Set the pictures aside and transcribe exactly the lines from the one containing "Where should I" through the final line of the records.

START Excerpted data

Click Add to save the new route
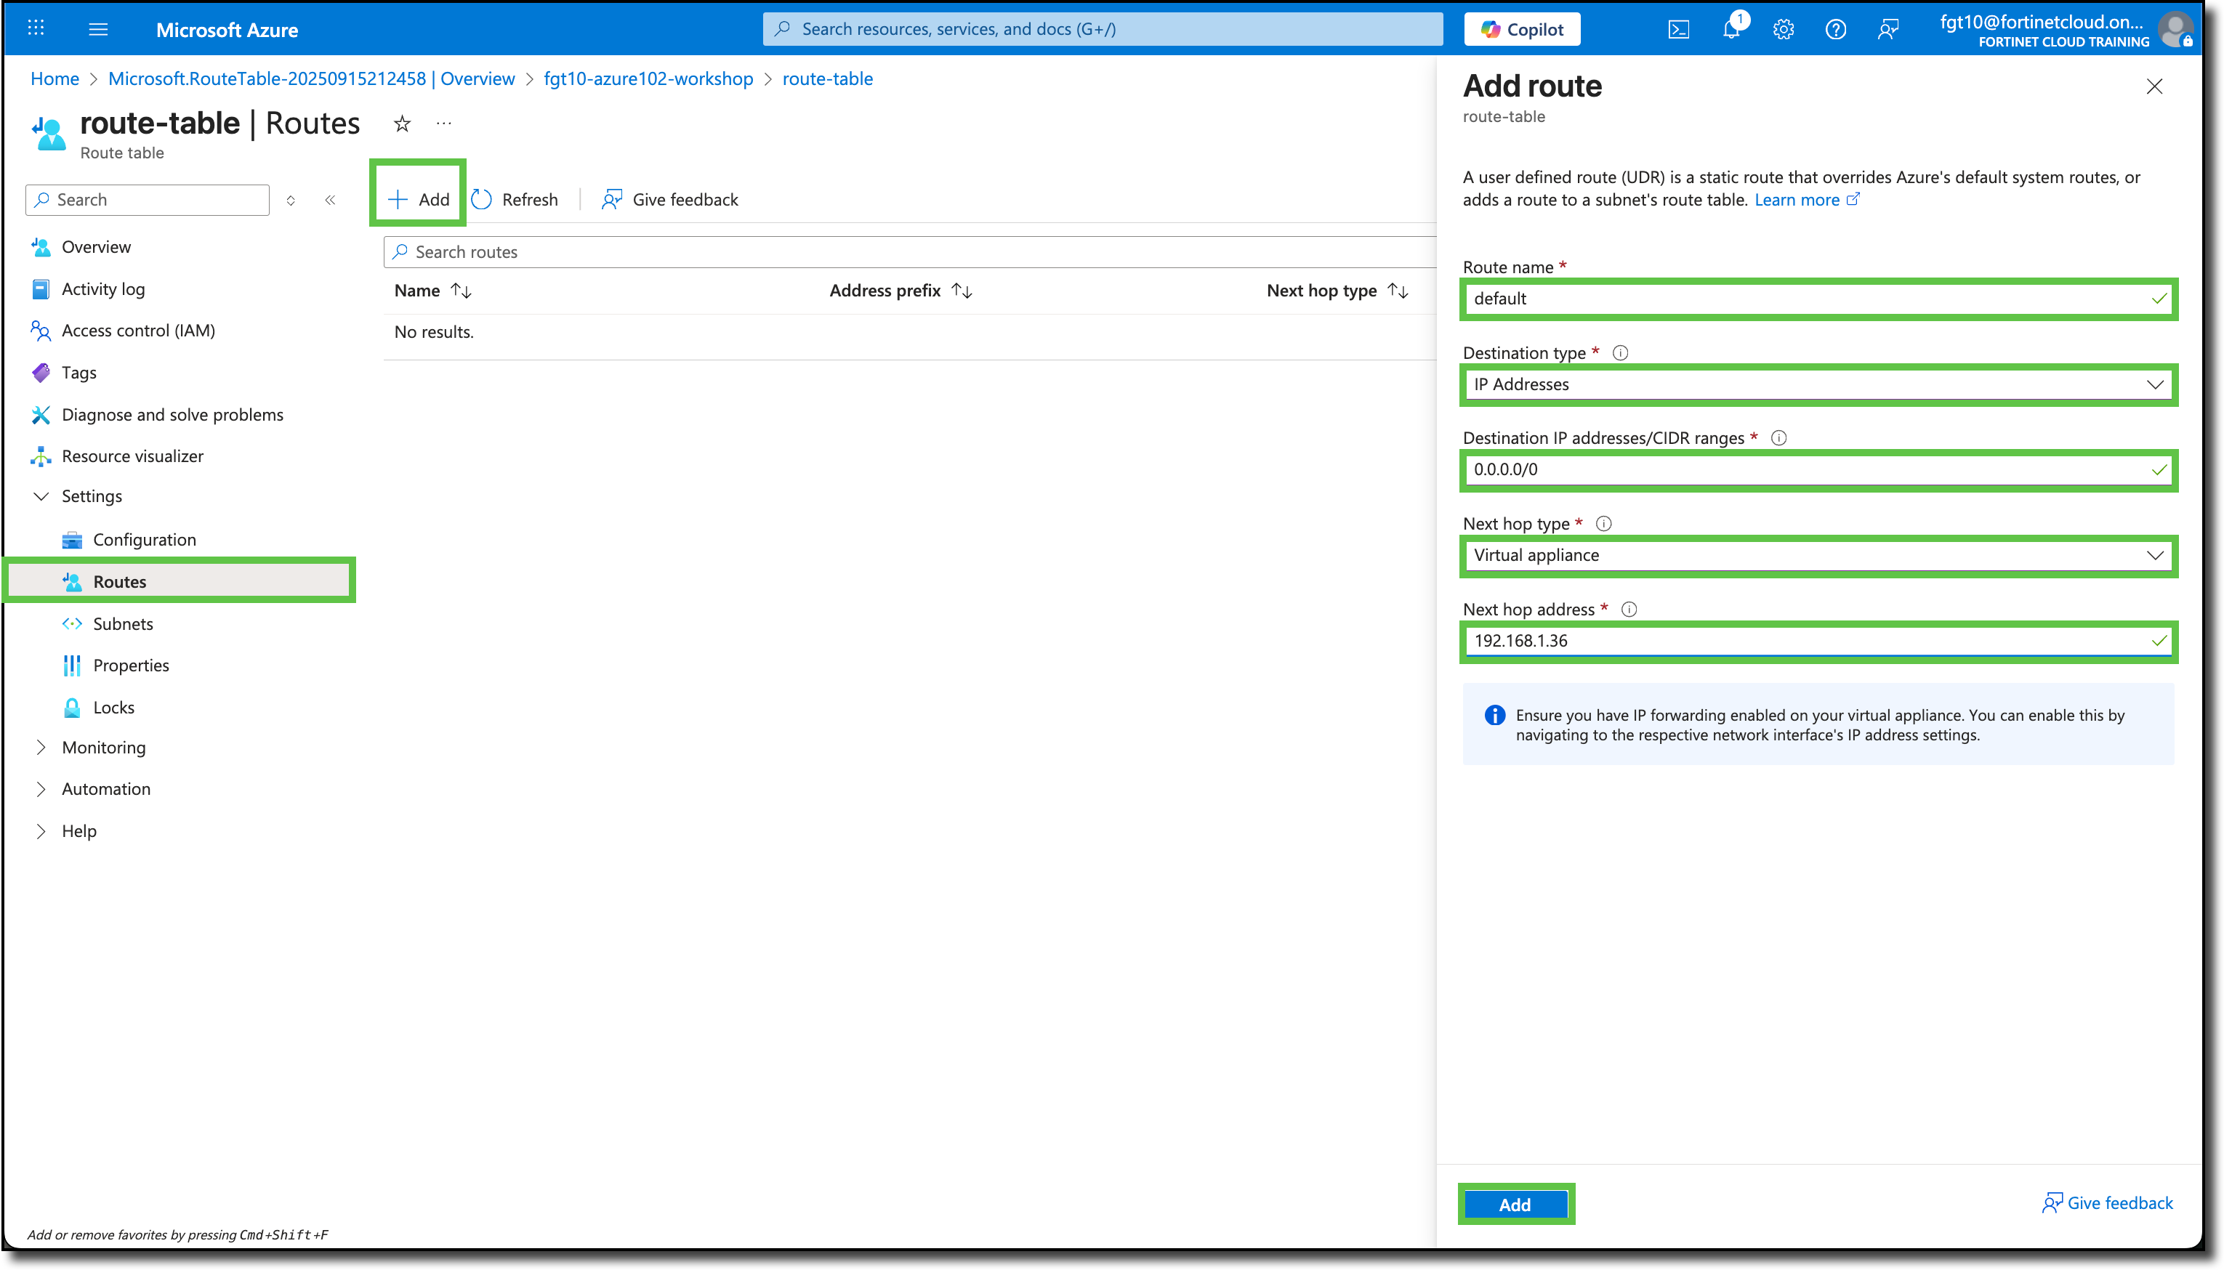This screenshot has height=1270, width=2224. tap(1516, 1204)
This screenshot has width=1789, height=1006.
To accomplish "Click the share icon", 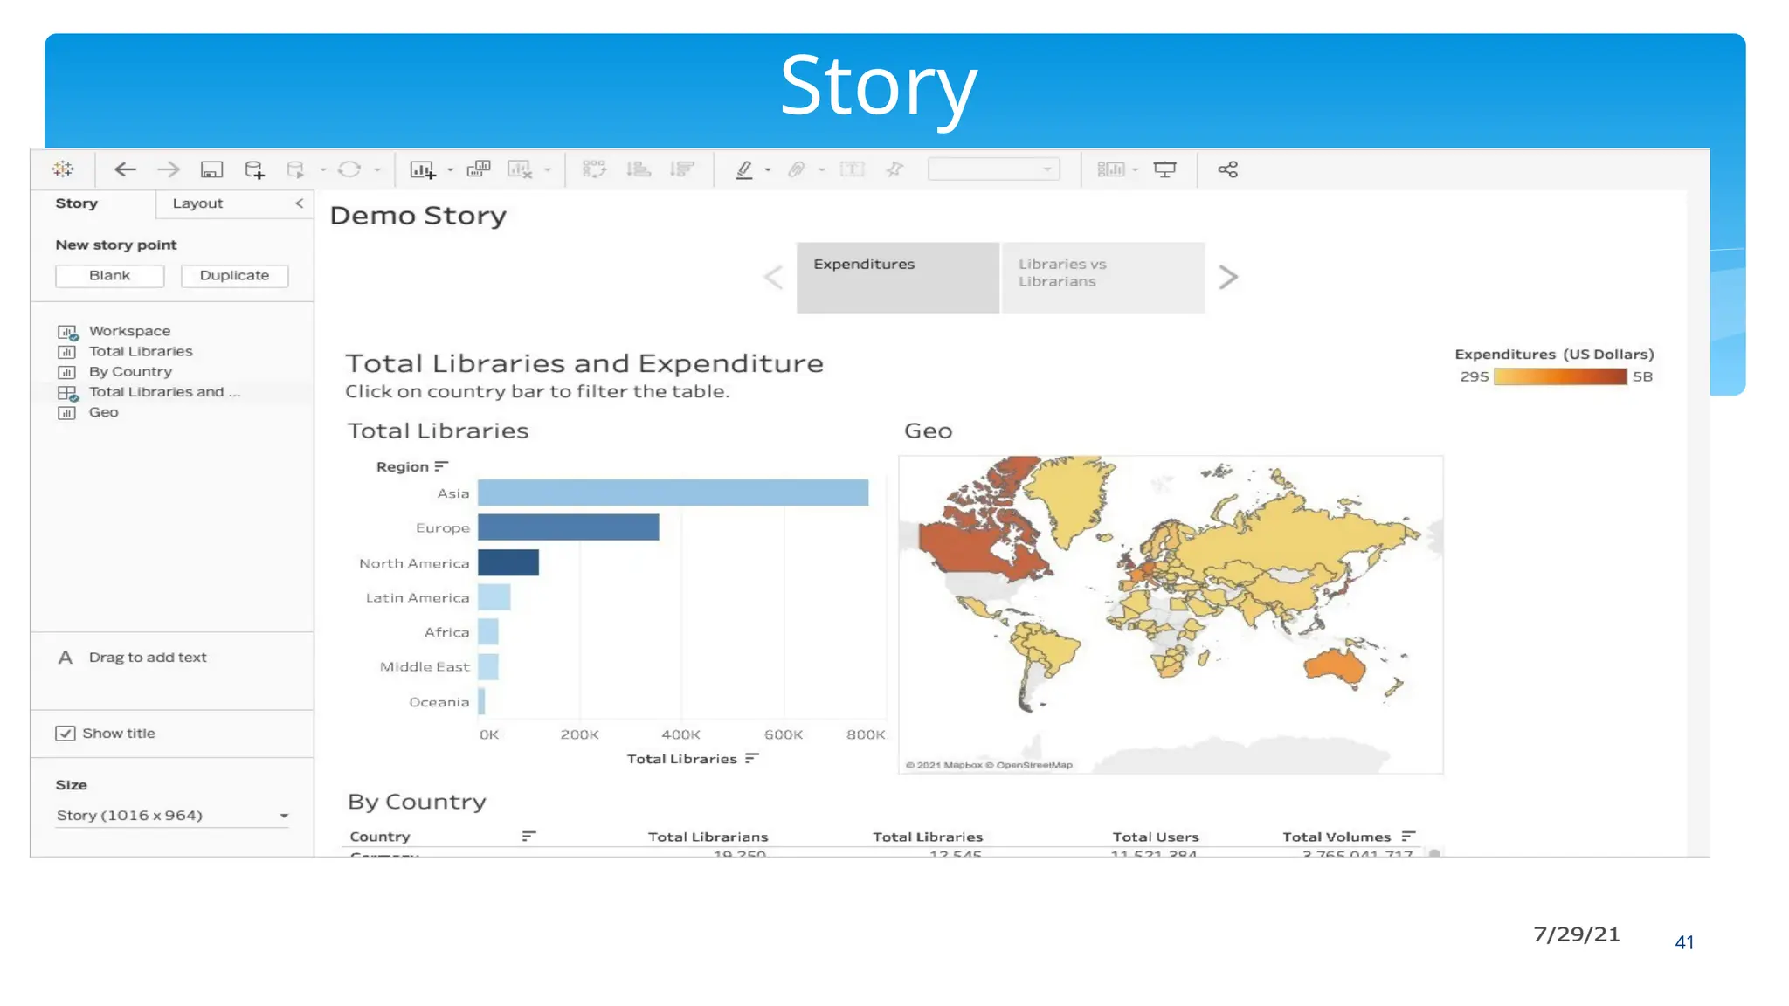I will [x=1227, y=169].
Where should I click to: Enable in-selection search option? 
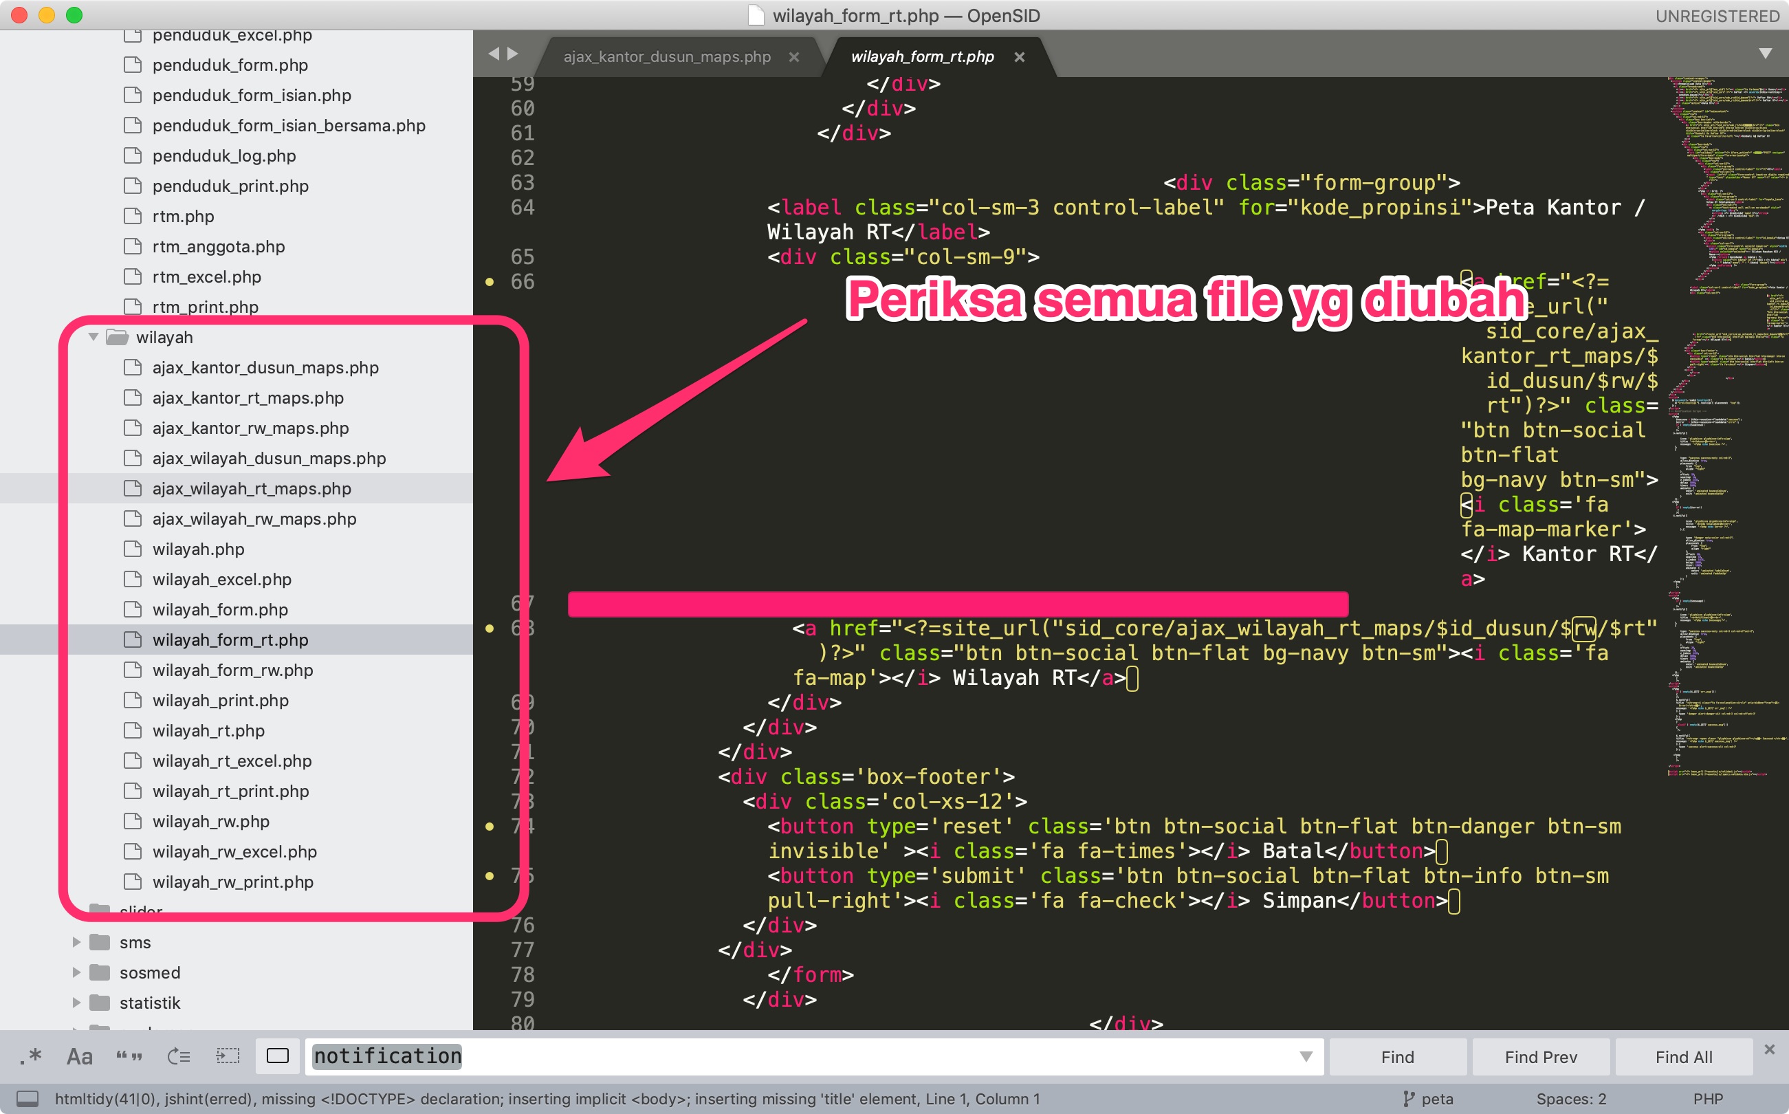click(x=228, y=1055)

END Excerpted data

### Response to this task
Where should I click to: Enable in-selection search option? 
click(x=228, y=1055)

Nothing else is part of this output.